学校への携帯電話持ち込みの是非を検討している文科省は11月13日、有識者会議の第7回会合を同省で開き、日本PTA全国協議会と安心ネットづくり促進協議会からヒアリングを行った。意見交換では、社会全体で登下校時の児童の安全確保を考える中で、携帯電話持ち込みの是非も議論されるべきだとの意見が相次いだ。

学校への携帯電話持ち込みの是非を議論した有識者会議

日本PTA全国協議会が傘下の64協議会に行ったアンケート結果によると、小中学校への携帯電話持ち込みについて議論しているのは、回答した44協議会のうち、7協議会だった。また、持ち込みを認めるべきと答えたのは、回答をした22協議会のうち、3協議会にとどまった。

積極的な意見が少なかった背景として、▽学校の管理負担が大きい▽機器が高価である▽子供たちのSNS利用による個人情報の流出やいじめ増加の恐れ▽携帯電話の所有者と非所有者による格差の発生▽保護者のニーズがそれほど大きくない――ことを挙げた。

報告した工藤和之副会長は「学校管理がしっかりしていても、登下校中には管理が及ばない。保護者や児童生徒のリテラシーも十分ではなく、もっと成熟しないと学校への持ち込みを認めることは難しい」と述べた。

安心ネットづくり促進協議会は、持ち込みの許可や不許可によって問題が生じた事例を説明。

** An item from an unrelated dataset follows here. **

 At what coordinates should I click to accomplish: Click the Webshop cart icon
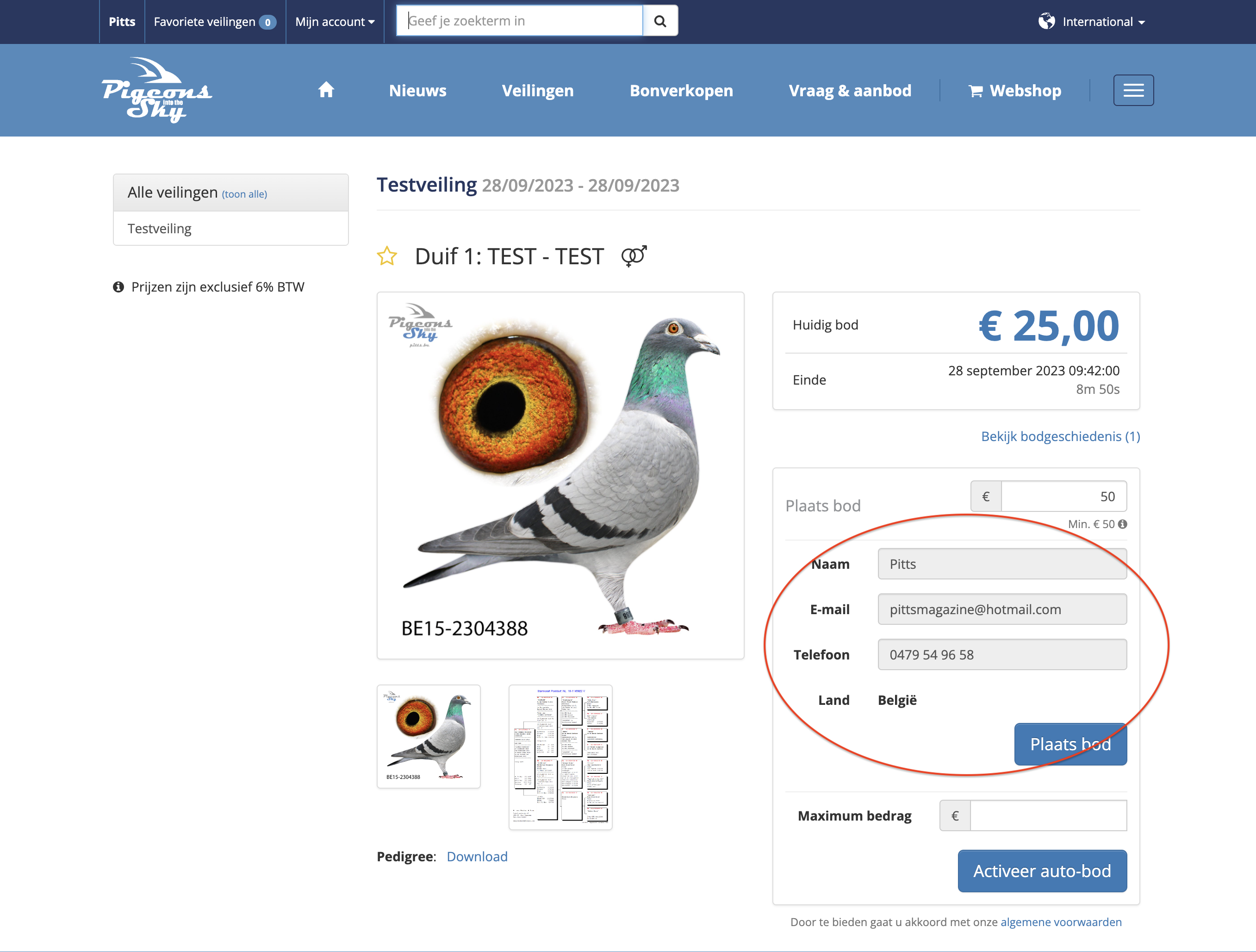[976, 91]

同協議会の尾花紀子・普及啓発広報委員会副委員長は▽保護者と子供が持ち込みルールを守れるかを試す試用期間の設定▽持ち込み端末へのフィルタリングなどの共通設定による子供の安全確保――を提案した。

委員からは「学校できちんと管理することができても、問題は登下校にある。登下校時の責任は学校か保護者か、どちらにあるのか」「地域社会全体で登下校時の児童の安全確保を考える中で、携帯電話持ち込みの是非も議論されるべきではないか」との指摘が出た。